At study entry, phlebotomy was employed in about two-thirds of patients in both treatment arms, and about half received hydroxyurea, also with no difference between groups. Small numbers of patients were receiving other drugs including pipobroman, busulfan, and interferon.

After six months, Marchioli and colleagues reviewed the treatments chosen by clinicians in the study.

Among patients assigned to the low hematocrit target, 7.7% were started on phlebotomy and 5.5% on hydroxyurea. Upward dosage adjustments in patients in this group already on hydroxyurea were made in 5.5% and the number of phlebotomies increased by 36.4%.

In the group with the higher hematocrit target, phlebotomies were stopped in 28.4% of patients and hydroxyurea was withdrawn in 4.4%. Among patients remaining on phlebotomy and/or hydroxyurea, the number of phlebotomies increased 15.8% and the average drug dose declined by 9.8%.

With median follow-up of 31 months, five patients in the low-hematocrit group and 18 in the high-hematocrit arm had primary-endpoint events.

Marchioli and colleagues calculated incidence rates for the primary outcome of 1.1 per 100 patient-years for the low-hematocrit group versus 4.4 per 100 patient-years with the higher target.

Rates of all cardiovascular events, including those not counted in the primary endpoint, were 4.4% with low hematocrit versus 10.9% with high hematocrit (HR 2.69, 95% CI 1.19 to 6.12, P=0.02).

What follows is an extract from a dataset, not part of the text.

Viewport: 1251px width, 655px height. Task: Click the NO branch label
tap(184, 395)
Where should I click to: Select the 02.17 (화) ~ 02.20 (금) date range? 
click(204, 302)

About three-quarters of patients in both groups were successfully maintained in their target hematocrit ranges. The mean levels were 44.4% in the low-hematocrit group and 47.5% in the high-hematocrit arm.

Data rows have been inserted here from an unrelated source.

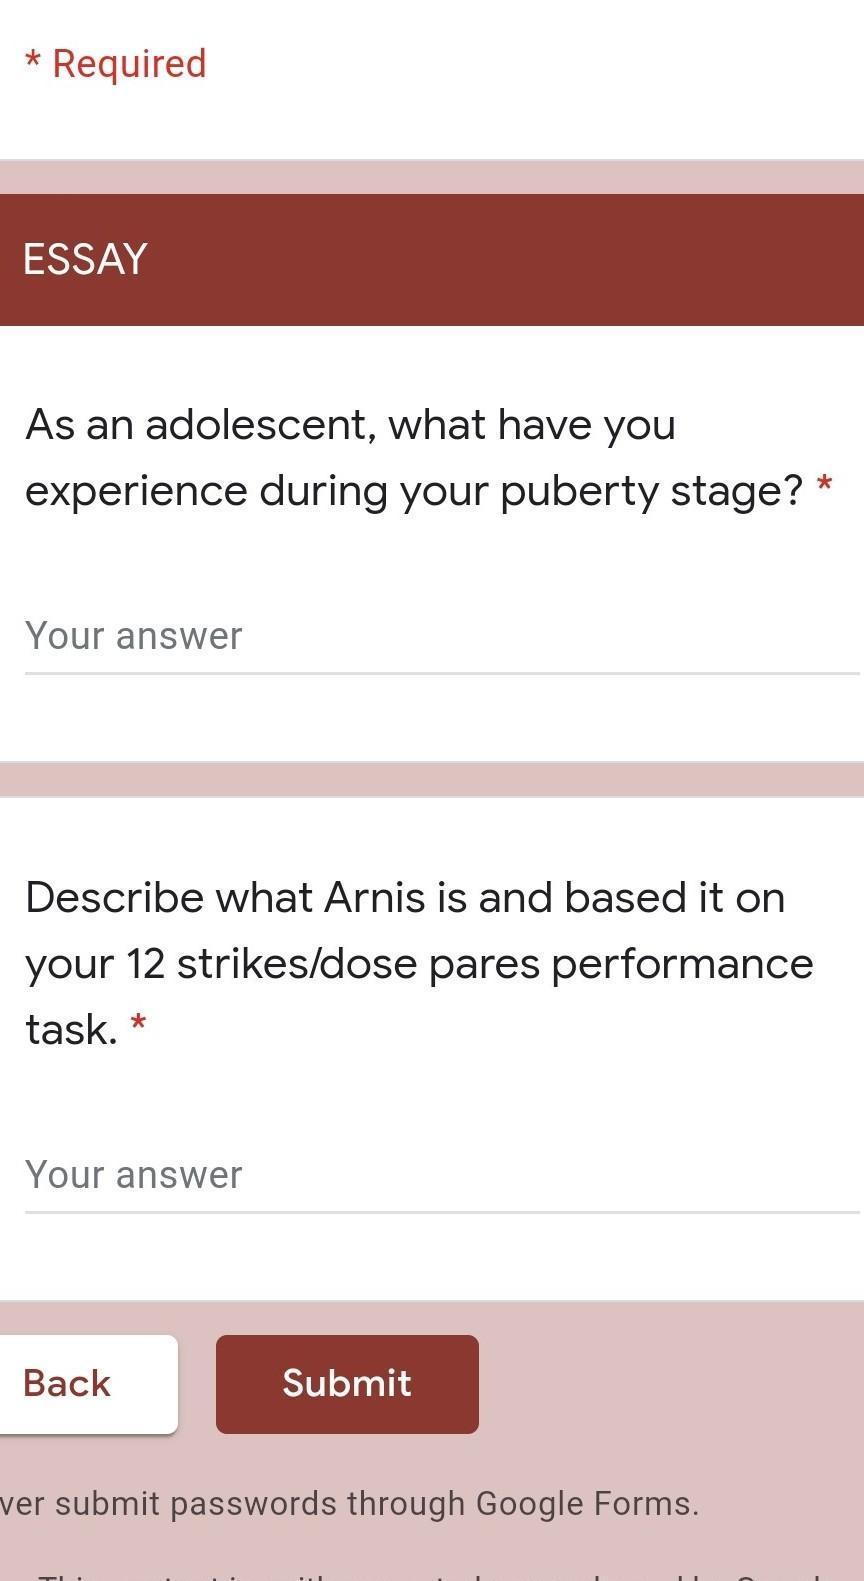Click the Submit button

click(347, 1383)
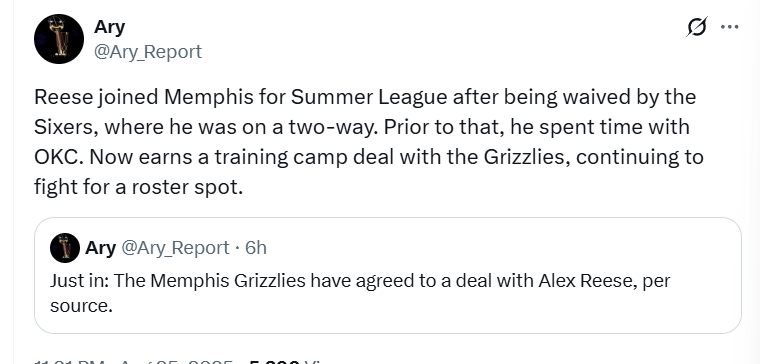Viewport: 760px width, 364px height.
Task: Click main tweet text about Reese joining Memphis
Action: [368, 142]
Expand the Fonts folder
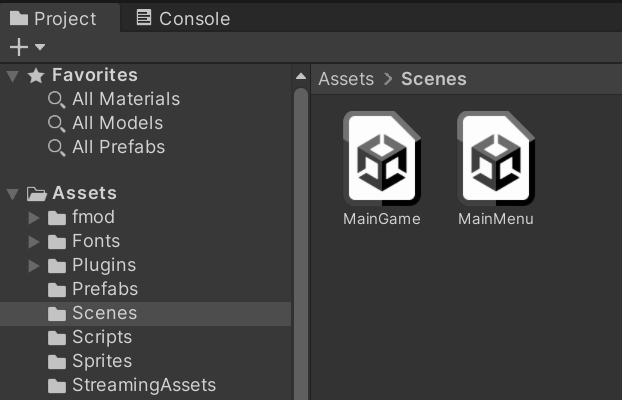 tap(34, 241)
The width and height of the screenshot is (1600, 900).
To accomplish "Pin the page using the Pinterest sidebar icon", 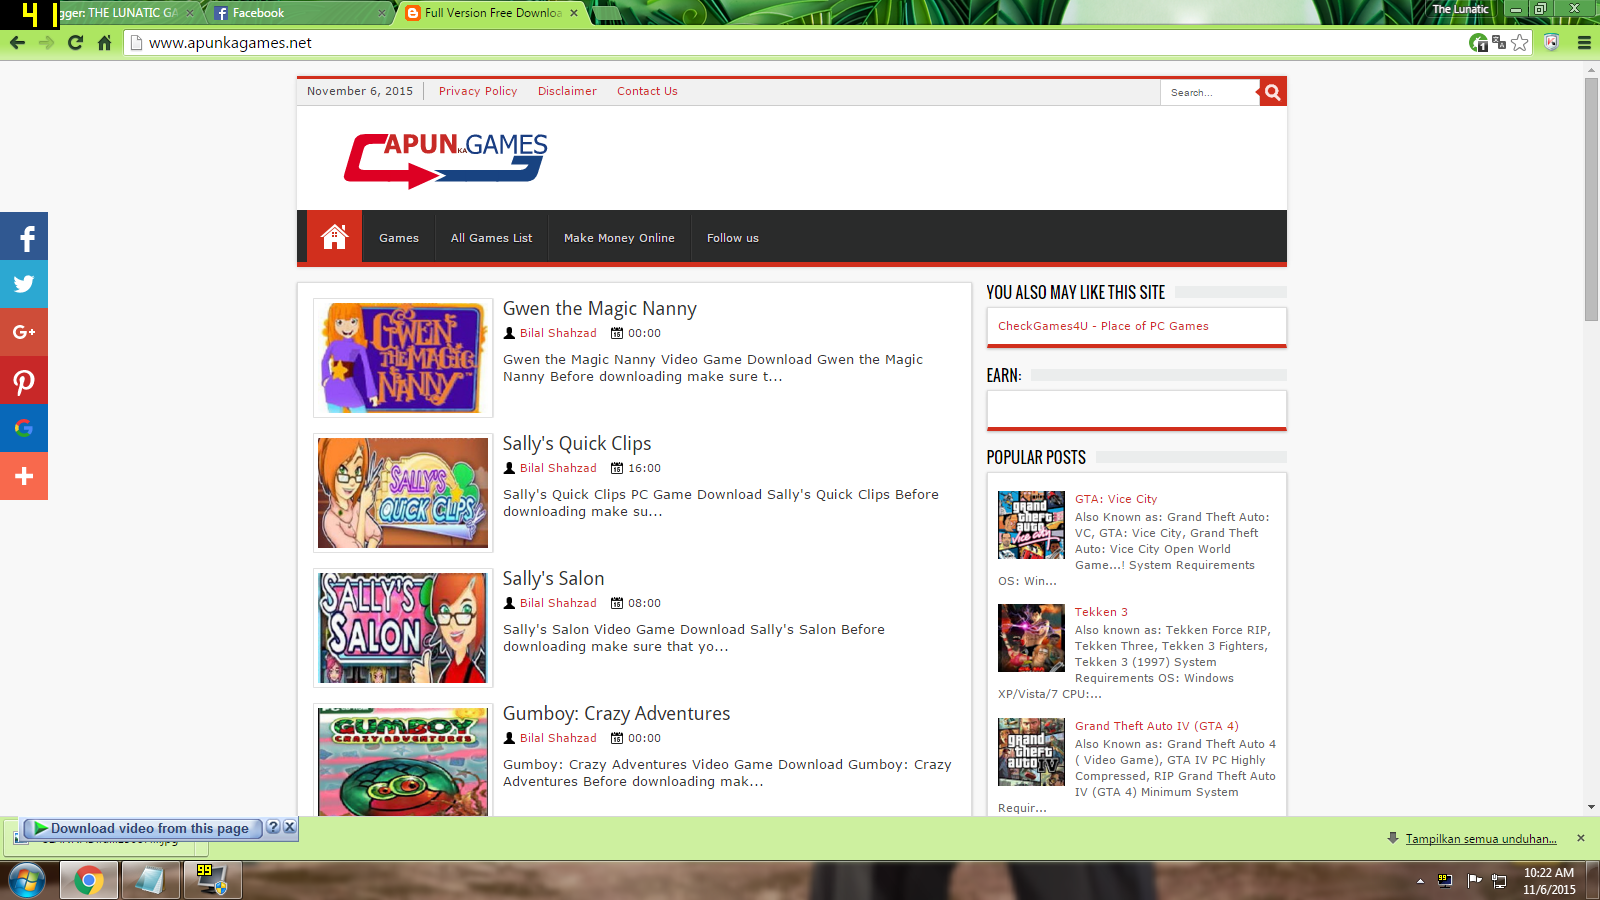I will (24, 380).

In the low- versus high-hematocrit groups, six and two patients progressed to myelofibrosis, respectively. Two and one patient, respectively, developed myelodysplasia; two and five patients, respectively, developed leukemia.

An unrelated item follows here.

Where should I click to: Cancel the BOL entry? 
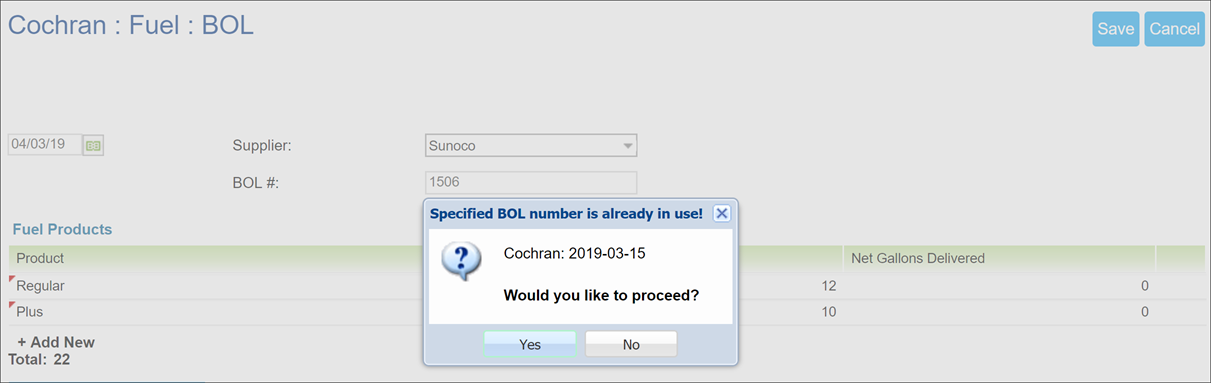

Differences in nonhematologic adverse events were not statistically significant. Of 39 such events seen in 35 patients, 25 of the events occurred in the low-hematocrit group.

In their NEJM report, the researchers called the benefit in cardiovascular events with the low target "largely unanticipated on the basis of previous reports." Those included analyses from two previous studies that had found no increase in thrombotic events with a hematocrit target of 45% to 50%.

But they were nonprespecified, post-hoc analyses marred by substantial limitations and potential sources of error, the researchers noted.

Marchioli and colleagues also found that the benefits were maintained across subgroups defined by type of therapy, sex, age, platelet and white cell counts, thrombosis history and risk, splenomegaly, aspirin use, and anticoagulant use.

Spivak, however, wished for more detailed analyses of possible gender differences.

"Women normally have a lower red-cell mass and hematocrit than men, and women with polycythemia vera are at risk for intra-abdominal venous thrombosis with an apparently normal hematocrit," he wrote in the editorial.

"Therefore, the hematocrit target described by Marchioli et al. is adequate for men but inadequate for women, who on the basis of other studies should have a target hematocrit of less than 42%."

For their part, the study authors noted that their investigation did not address the possibility of even greater benefits with a maximum hematocrit target lower than 45%.

Disclosures

The study was funded by the Italian Medicines Agency and the Italian Association for Cancer Research.

Study authors reported grant funding, consulting fees, and other relationships with Sigma-Tau, Società Prodotti Antibiotici, GlaxoSmithKline, Novartis, Amgen, Pronova BioPharma, Pierre Fabre Italia, Genzyme, Menarini, General Electric, Ferrer, and Bristol-Myers Squibb.

Spivak declared that he had no relevant financial interests.

Primary Source

New England Journal of Medicine

Marchioli R, et al "Cardiovascular events and intensity of treatment in polycythemia vera" New Engl J Med 2012; DOI: 10.1056/NEJMoa1208500.

Secondary Source

New England Journal of Medicine

Spivak J, "Polycythemia vera, the hematocrit, and blood-volume physiology" New Engl J Med 2012; DOI: 10.1056/NEJMe1213283.